Минутку она пересиливала свое волнение и отдыхала.
– А что такое «рыцарь бедный»?
– Совсем не знаю; это без меня; шутка какая-нибудь.
– Приятно вдруг узнать! Только неужели ж она могла заинтересоваться тобой? Сама же тебя «уродиком» и «идиотом» называла.
– Вы бы могли мне это и не пересказывать, – укоризненно, чуть не шепотом заметил князь.
– Не сердись. Девка самовластная, сумасшедшая, избалованная, – полюбит, так непременно бранить вслух будет и в глаза издеваться; я точно такая же была. Только, пожалуйста, не торжествуй, голубчик, не твоя; верить тому не хочу, и никогда не будет! Говорю для того, чтобы ты теперь же и меры принял. Слушай, поклянись, что ты не женат на этой.

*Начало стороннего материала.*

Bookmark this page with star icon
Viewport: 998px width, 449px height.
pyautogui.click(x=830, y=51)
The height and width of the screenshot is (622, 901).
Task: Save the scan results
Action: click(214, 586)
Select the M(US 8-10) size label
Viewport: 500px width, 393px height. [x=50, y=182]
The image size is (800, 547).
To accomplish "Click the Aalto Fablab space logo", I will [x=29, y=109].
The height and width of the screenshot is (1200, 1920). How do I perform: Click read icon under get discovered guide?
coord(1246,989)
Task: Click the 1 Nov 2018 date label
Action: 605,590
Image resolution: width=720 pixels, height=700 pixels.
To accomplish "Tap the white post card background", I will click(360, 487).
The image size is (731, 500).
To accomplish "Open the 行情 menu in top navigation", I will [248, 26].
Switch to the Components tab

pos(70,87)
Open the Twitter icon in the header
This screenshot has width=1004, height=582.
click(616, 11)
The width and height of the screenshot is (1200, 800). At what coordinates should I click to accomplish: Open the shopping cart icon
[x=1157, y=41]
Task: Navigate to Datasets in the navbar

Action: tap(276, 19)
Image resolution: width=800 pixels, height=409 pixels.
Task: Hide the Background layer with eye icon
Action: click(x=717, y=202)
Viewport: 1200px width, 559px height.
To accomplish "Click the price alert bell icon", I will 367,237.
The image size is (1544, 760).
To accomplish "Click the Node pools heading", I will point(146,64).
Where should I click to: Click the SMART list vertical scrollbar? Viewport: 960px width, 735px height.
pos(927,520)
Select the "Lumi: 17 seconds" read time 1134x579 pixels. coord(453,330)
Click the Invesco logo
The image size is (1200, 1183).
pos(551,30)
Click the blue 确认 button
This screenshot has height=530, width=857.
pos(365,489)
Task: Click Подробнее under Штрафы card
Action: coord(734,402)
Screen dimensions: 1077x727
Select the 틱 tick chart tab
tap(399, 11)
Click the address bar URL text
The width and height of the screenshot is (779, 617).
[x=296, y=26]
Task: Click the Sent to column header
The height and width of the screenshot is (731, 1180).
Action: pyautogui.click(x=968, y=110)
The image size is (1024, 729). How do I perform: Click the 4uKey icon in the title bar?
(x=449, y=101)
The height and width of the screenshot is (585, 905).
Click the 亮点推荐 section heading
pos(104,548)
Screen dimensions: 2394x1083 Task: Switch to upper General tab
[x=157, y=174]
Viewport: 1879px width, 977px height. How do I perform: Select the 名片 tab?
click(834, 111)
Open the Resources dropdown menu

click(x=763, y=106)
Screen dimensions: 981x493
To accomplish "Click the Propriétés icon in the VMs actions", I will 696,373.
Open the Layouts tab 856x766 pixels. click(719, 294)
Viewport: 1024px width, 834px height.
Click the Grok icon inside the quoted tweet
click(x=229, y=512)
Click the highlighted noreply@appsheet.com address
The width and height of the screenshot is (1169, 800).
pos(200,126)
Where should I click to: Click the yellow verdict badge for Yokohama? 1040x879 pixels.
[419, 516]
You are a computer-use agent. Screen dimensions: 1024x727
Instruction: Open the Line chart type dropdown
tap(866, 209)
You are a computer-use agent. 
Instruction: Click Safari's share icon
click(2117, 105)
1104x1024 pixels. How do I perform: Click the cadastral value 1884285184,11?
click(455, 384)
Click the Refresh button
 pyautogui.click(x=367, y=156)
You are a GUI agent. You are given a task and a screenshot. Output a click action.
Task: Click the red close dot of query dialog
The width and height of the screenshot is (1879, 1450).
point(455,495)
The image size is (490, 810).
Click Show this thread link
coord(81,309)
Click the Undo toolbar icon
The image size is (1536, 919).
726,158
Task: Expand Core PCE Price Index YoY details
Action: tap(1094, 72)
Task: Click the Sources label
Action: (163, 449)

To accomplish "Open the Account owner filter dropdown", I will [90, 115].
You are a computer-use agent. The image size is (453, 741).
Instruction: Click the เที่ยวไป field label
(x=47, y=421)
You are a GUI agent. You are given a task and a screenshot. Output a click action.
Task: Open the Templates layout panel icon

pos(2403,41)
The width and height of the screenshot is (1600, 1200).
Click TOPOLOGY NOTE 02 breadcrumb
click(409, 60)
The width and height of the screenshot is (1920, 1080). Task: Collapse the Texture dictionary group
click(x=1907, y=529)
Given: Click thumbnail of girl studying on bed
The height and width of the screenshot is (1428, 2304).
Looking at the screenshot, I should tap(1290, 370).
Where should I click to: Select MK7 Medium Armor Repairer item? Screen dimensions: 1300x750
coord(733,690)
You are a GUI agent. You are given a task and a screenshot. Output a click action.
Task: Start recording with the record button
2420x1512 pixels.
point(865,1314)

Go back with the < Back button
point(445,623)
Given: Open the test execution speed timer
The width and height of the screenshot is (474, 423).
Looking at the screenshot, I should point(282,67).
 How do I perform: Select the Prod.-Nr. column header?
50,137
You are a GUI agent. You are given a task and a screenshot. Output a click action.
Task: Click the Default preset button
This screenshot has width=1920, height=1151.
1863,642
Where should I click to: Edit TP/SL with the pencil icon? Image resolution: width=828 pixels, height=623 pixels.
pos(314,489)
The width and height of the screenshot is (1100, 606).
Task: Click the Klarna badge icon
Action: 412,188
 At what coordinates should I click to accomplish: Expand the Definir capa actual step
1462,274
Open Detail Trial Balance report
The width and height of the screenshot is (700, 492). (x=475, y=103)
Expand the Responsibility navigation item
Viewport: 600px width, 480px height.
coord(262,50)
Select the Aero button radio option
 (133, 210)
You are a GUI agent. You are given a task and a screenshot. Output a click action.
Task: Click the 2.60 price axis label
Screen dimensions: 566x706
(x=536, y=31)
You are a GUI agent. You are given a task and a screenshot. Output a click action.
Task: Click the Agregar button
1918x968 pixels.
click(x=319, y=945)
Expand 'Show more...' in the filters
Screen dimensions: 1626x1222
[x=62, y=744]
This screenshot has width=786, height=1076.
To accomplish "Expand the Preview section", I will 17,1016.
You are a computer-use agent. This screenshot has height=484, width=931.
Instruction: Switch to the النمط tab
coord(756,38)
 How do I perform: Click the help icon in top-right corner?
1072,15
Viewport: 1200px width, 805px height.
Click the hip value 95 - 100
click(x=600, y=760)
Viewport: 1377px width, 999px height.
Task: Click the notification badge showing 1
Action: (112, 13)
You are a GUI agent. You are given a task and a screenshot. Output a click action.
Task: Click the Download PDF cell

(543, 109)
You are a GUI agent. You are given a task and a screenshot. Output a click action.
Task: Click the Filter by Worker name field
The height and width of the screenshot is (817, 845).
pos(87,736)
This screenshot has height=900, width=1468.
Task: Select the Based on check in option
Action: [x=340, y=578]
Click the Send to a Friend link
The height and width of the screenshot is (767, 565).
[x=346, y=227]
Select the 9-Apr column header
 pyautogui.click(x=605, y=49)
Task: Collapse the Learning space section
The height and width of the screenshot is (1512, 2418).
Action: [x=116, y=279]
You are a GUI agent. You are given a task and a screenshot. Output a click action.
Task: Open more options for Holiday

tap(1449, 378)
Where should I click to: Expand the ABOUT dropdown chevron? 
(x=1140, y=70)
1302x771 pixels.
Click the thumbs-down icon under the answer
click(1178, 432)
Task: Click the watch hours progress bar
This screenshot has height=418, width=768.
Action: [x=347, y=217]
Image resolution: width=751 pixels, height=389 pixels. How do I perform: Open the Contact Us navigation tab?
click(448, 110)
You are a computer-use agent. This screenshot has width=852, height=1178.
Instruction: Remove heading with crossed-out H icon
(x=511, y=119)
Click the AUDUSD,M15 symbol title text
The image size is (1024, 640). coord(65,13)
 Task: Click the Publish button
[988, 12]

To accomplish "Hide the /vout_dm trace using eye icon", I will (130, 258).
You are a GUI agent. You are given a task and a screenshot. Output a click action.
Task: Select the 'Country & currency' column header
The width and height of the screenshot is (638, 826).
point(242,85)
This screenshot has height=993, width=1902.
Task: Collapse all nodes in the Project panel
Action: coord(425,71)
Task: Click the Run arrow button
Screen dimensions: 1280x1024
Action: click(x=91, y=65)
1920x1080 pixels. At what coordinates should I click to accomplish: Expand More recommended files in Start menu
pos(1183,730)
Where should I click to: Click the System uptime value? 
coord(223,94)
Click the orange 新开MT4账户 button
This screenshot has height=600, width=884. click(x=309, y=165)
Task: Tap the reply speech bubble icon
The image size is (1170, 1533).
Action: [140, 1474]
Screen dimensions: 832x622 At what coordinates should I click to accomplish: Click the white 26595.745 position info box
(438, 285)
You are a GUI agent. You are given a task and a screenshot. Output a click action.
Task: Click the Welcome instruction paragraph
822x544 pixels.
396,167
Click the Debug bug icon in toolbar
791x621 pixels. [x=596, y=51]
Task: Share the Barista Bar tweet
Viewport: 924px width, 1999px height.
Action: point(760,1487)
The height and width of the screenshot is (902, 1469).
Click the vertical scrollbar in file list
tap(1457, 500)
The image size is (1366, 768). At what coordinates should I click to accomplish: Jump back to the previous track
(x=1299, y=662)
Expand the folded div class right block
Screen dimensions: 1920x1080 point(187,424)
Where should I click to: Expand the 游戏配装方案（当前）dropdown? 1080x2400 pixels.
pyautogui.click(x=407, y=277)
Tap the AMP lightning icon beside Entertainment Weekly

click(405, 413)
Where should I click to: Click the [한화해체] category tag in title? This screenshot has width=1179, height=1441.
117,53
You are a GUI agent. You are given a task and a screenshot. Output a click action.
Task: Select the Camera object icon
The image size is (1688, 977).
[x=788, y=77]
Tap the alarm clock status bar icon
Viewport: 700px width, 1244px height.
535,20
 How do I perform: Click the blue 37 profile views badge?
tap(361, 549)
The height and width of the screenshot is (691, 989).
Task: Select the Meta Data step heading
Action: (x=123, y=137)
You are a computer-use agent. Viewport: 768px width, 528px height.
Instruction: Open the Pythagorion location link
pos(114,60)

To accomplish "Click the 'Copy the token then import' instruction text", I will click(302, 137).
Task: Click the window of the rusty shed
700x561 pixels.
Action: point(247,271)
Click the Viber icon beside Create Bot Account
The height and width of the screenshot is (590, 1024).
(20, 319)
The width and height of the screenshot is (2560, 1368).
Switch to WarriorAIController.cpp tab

– Лизавета Прокофьевна, что вы, помилуйте? – чуть не привскочил князь от изумления.
– Да ведь чуть было не женился?
– Чуть было не женился, – прошептал князь и поник головой.
– Что ж, в нее, что ли, влюблен, коли так? Теперь для нее приехал? Для этой?
– Я приехал не для того, чтобы жениться, – ответил князь.
– Есть у тебя что-нибудь святое на свете?
– Есть.
– Поклянись, что не для того, чтобы жениться на той.
– Клянусь, чем хотите!
– Верю; поцелуй меня. Наконец-то я вздохнула свободно; но знай: не любит тебя Аглая, меры прими, и не бывать ей за тобой, пока я на свете живу! Слышал?
– Слышал.
Князь до того краснел, что не мог прямо глядеть на Лизавету Прокофьевну.
– Заруби же. Я тебя как провидение ждала (не стоил ты того!), я подушку мою слезами по ночам обливала, – не по тебе, голубчик, не беспокойся, у меня свое, другое горе, вечное и всегда одно и то же. Но вот зачем я с таким нетерпением ждала тебя: я всё еще верю, что сам бог тебя мне как друга и как родного брата прислал. Нет при мне никого, кроме старухи Белоконской, да и та улетела, да вдобавок глупа, как баран, стала от старости. Теперь отвечай просто да или нет; знаешь ты, зачем она третьего дня из коляски кричала?